Clé pour lire l’évangile de Marc : 21. Ceci est mon corps

Clés pour lire l’évangile de Marc

Dans cette série hebdomadaire (parution le mercredi matin), nous voulons fournir des clés pour ouvrir et apprécier le texte de l’évangile de Marc. Cette semaine : Mc 14,12-16.22-26 pour la fête du Saint-Sacrement.

  1. Ceci est mon corps

Ayant pris du pain, il le rompit, le leur donna :« Ceci est mon corps. » (Mc 14,22)
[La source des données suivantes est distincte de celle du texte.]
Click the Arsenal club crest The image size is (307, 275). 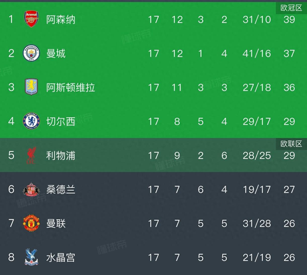pos(31,19)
Rompre le pain est un geste traditionnel effectué par le chef de famille qui le distribue ensuite aux convives. Ce soir-là, ce geste prend un sens très fort : Jésus annonce ainsi sa mort, son corps brisé, rompu sur la croix. C’est lui-même qui rompt le pain, manière de dire qu’il accepte cette mort, qu’il donne sa vie comme il donne le pain à ses apôtres réunis à la même table.

L’expression « mon corps » ne désigne pas une partie de moi, cette masse de chair qui me constitue. Dans la culture biblique, « mon corps », c’est moi tout simplement.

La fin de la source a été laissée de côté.